"Pemerintah memberikan bantuan 11 pcs dengan panjang 500 meter, sementara nelayan membutuhkan 2500 meter dan perlu 35pcs per kapal. Harus ada tambahan lagi, sementara nelayan tradisional hanya mengandalkan dari hasil harian untuk kebutuhan sehari-hari, tidak bisa membeli alat yang masih kurang itu. Saya akan sampaikan aspirasi ini langsung ke kepresidenan," jelas anggota DPR Komisi IV Fraksi PDI Perjuangan Ono Surono ST dalam kegiatan Rapat Dengar Pendapat (RDP) 4 Pilar Kebangsaan di Kampung Nelayan blok Glayem Kecamatan Juntinyuat Kabupaten Indramayu, Jawa Barat, Senin (17/4/17).
Diketahui, berdasarkan Permen Nomor 2/PERMEN-KP/2015 tentang Larangan Penggunaan Alat Penangkapan Ikan Pukat Hela (Trawls) dan Pukat Tarik (Seine Nets), dogol/cantrang masuk kategori alat tangkap tak ramah lingkungan yang dilarang pemerintah, Namun, berdasarkan Surat Edaran Nomor: 72/MEN-KP/II/2016 nelayan diberi kesempatan menggunakan alat itu hingga akhir Desember 2016, kemudian melalui surat edaran nomor B.I/SJ/PL.610/I/2017 yang ditandatangani Sekretaris Jenderal Menteri Kelautan dan Perikanan Sjarief Widjaja pada 3 Januari 2017, pemberlakuan aturan itu diperpanjang hingga Juni 2017.

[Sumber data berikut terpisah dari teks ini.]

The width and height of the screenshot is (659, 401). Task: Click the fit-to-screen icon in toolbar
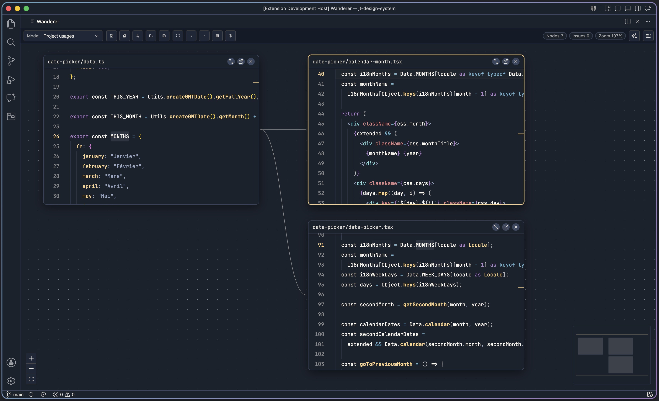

Salah satu nelayan, Dasikin (45), asal Glayem Juntinyuat Indramayu menuturkan, jika dogol tetap dilarang, nelayan ingin ganti rugi jaring teri atau Kursin waring, namun ukurannya harus sesuai dengan kebutuhan per kapal.
"Bagi nelayan harian yang berangkat pagi pulang sore, alat jaring tidak terlalu diperlukan, jika kursin waring kan bisa untuk harian," terangnya.
Sementara yang dikeluhkan Wanto, nelayan setempat, Jika program alat tangkap yang dipelopori pemerintah tidak bisa mengganti alat tangkap yang dilarang, maka nelayan akan terganggu perekonomiannya, dan terancam tidak bisa melaut.
"Ya kalau pakai dogol, katanya nanti di operasi, ditangkap, dipenjara, ya kalau nelayan harian yang menggantungkan kebutuhan sehari-hari di laut, jadi takut untuk bekerja di laut, karena masih menggunakan dogol," tandasnya.